-- PROBLEM DETAILS --
Would you transcribe the data word for word?

=== DATASET ENTRIES ===

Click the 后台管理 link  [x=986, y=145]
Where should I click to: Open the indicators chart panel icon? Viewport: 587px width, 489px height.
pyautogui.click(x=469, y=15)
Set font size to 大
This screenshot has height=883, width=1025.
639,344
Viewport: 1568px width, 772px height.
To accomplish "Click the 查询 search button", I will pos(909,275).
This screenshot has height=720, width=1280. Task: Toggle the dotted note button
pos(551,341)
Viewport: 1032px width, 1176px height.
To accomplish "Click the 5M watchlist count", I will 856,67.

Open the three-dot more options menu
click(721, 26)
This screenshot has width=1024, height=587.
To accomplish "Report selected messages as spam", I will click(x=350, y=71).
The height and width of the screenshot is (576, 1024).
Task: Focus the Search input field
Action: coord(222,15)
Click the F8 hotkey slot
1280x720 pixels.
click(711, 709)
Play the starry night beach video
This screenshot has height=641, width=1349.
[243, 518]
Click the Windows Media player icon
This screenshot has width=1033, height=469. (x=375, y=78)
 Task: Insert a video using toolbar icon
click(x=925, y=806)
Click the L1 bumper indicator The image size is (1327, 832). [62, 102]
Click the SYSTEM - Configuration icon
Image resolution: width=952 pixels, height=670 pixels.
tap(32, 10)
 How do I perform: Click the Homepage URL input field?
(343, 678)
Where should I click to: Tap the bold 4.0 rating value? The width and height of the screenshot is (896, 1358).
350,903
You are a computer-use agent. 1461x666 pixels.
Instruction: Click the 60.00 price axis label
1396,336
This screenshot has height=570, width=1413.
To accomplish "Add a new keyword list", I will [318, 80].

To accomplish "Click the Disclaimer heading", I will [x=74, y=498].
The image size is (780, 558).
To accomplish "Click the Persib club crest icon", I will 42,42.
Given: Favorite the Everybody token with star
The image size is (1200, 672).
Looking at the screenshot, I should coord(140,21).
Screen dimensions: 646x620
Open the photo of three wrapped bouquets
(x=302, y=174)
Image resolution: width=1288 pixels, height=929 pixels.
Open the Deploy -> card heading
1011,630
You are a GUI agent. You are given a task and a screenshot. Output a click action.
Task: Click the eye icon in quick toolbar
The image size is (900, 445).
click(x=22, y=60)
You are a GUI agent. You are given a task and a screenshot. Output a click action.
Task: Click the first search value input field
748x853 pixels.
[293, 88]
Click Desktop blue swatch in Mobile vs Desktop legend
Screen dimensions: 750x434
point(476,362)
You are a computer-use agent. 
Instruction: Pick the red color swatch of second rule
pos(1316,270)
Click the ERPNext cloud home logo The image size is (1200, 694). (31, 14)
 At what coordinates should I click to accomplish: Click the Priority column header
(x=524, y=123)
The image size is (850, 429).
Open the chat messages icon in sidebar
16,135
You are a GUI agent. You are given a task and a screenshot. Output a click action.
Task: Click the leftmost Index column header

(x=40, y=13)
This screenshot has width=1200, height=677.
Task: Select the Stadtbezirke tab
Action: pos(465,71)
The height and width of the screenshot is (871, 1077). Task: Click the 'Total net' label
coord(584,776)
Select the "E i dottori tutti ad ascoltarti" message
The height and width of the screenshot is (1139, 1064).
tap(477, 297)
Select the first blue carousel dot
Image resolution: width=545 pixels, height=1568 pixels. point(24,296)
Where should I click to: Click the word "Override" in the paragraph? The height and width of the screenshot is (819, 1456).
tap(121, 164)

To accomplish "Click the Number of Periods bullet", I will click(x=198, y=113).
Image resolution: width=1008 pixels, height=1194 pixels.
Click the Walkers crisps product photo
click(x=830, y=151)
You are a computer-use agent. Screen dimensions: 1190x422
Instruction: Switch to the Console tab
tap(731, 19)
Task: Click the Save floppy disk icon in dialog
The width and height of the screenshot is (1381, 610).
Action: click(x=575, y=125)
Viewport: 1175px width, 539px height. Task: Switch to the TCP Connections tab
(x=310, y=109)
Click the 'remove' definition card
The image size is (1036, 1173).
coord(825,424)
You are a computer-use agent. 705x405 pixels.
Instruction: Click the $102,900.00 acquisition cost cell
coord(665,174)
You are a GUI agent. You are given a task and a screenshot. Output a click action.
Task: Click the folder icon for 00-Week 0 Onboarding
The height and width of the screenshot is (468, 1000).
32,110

===

-- SOLUTION TO THE PROBLEM --
Click the 后台管理 link  [x=986, y=145]
Where should I click to: Open the indicators chart panel icon? Viewport: 587px width, 489px height.
pyautogui.click(x=469, y=15)
Set font size to 大
This screenshot has height=883, width=1025.
639,344
Viewport: 1568px width, 772px height.
To accomplish "Click the 查询 search button", I will pos(909,275).
This screenshot has height=720, width=1280. Task: Toggle the dotted note button
pos(551,341)
Viewport: 1032px width, 1176px height.
To accomplish "Click the 5M watchlist count", I will 856,67.

Open the three-dot more options menu
click(721, 26)
This screenshot has width=1024, height=587.
To accomplish "Report selected messages as spam", I will click(x=350, y=71).
The height and width of the screenshot is (576, 1024).
Task: Focus the Search input field
Action: coord(222,15)
Click the F8 hotkey slot
1280x720 pixels.
click(711, 709)
Play the starry night beach video
This screenshot has height=641, width=1349.
[243, 518]
Click the Windows Media player icon
This screenshot has width=1033, height=469. (x=375, y=78)
 Task: Insert a video using toolbar icon
click(x=925, y=806)
Click the L1 bumper indicator The image size is (1327, 832). [62, 102]
Click the SYSTEM - Configuration icon
Image resolution: width=952 pixels, height=670 pixels.
tap(32, 10)
 How do I perform: Click the Homepage URL input field?
(343, 678)
Where should I click to: Tap the bold 4.0 rating value? The width and height of the screenshot is (896, 1358).
350,903
You are a computer-use agent. 1461x666 pixels.
Instruction: Click the 60.00 price axis label
1396,336
This screenshot has height=570, width=1413.
To accomplish "Add a new keyword list", I will [318, 80].

To accomplish "Click the Disclaimer heading", I will [x=74, y=498].
The image size is (780, 558).
To accomplish "Click the Persib club crest icon", I will 42,42.
Given: Favorite the Everybody token with star
The image size is (1200, 672).
Looking at the screenshot, I should coord(140,21).
Screen dimensions: 646x620
Open the photo of three wrapped bouquets
(x=302, y=174)
Image resolution: width=1288 pixels, height=929 pixels.
Open the Deploy -> card heading
1011,630
You are a GUI agent. You are given a task and a screenshot. Output a click action.
Task: Click the eye icon in quick toolbar
The image size is (900, 445).
click(x=22, y=60)
You are a GUI agent. You are given a task and a screenshot. Output a click action.
Task: Click the first search value input field
748x853 pixels.
[293, 88]
Click Desktop blue swatch in Mobile vs Desktop legend
Screen dimensions: 750x434
point(476,362)
You are a computer-use agent. 
Instruction: Pick the red color swatch of second rule
pos(1316,270)
Click the ERPNext cloud home logo The image size is (1200, 694). (31, 14)
 At what coordinates should I click to accomplish: Click the Priority column header
(x=524, y=123)
The image size is (850, 429).
Open the chat messages icon in sidebar
16,135
You are a GUI agent. You are given a task and a screenshot. Output a click action.
Task: Click the leftmost Index column header

(x=40, y=13)
This screenshot has width=1200, height=677.
Task: Select the Stadtbezirke tab
Action: pos(465,71)
The height and width of the screenshot is (871, 1077). Task: Click the 'Total net' label
coord(584,776)
Select the "E i dottori tutti ad ascoltarti" message
The height and width of the screenshot is (1139, 1064).
tap(477, 297)
Select the first blue carousel dot
Image resolution: width=545 pixels, height=1568 pixels. point(24,296)
Where should I click to: Click the word "Override" in the paragraph? The height and width of the screenshot is (819, 1456).
tap(121, 164)

To accomplish "Click the Number of Periods bullet", I will click(x=198, y=113).
Image resolution: width=1008 pixels, height=1194 pixels.
Click the Walkers crisps product photo
click(x=830, y=151)
You are a computer-use agent. Screen dimensions: 1190x422
Instruction: Switch to the Console tab
tap(731, 19)
Task: Click the Save floppy disk icon in dialog
The width and height of the screenshot is (1381, 610).
Action: click(x=575, y=125)
Viewport: 1175px width, 539px height. Task: Switch to the TCP Connections tab
(x=310, y=109)
Click the 'remove' definition card
The image size is (1036, 1173).
coord(825,424)
You are a computer-use agent. 705x405 pixels.
Instruction: Click the $102,900.00 acquisition cost cell
coord(665,174)
You are a GUI agent. You are given a task and a screenshot. Output a click action.
Task: Click the folder icon for 00-Week 0 Onboarding
The height and width of the screenshot is (468, 1000).
32,110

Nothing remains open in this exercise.